**** DATA RECORDS

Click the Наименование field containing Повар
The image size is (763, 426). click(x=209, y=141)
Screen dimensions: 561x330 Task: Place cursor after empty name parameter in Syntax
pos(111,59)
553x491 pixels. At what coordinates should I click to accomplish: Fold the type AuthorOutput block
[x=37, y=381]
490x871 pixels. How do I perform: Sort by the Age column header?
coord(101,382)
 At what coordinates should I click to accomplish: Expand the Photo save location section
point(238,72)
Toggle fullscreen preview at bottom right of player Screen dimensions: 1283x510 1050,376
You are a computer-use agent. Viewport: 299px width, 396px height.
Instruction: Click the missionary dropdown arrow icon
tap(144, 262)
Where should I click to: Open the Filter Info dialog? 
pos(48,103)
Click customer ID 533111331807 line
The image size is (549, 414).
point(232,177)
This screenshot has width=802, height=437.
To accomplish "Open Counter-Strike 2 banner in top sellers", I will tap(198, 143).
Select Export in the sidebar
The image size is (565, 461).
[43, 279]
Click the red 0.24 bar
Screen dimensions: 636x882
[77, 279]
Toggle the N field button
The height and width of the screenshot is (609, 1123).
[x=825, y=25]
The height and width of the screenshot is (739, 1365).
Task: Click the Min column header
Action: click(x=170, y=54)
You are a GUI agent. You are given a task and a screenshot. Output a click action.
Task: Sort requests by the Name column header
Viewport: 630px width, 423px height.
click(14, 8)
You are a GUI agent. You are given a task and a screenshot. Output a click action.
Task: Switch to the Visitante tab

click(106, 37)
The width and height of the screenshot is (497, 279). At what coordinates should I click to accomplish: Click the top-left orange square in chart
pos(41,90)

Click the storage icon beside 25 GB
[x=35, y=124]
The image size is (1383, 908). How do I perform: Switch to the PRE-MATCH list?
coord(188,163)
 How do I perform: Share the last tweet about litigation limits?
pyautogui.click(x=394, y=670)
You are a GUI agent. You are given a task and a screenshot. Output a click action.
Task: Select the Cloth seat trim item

********

■ TASK GOAL ■
Could you write out exactly the lines above, starting at the first one and ending with the line that has "You are a computer-use"?

■ COMPLETED TASK ■
Click the Наименование field containing Повар
The image size is (763, 426). click(x=209, y=141)
Screen dimensions: 561x330 Task: Place cursor after empty name parameter in Syntax
pos(111,59)
553x491 pixels. At what coordinates should I click to accomplish: Fold the type AuthorOutput block
[x=37, y=381]
490x871 pixels. How do I perform: Sort by the Age column header?
coord(101,382)
 At what coordinates should I click to accomplish: Expand the Photo save location section
point(238,72)
Toggle fullscreen preview at bottom right of player Screen dimensions: 1283x510 1050,376
You are a computer-use agent. Viewport: 299px width, 396px height.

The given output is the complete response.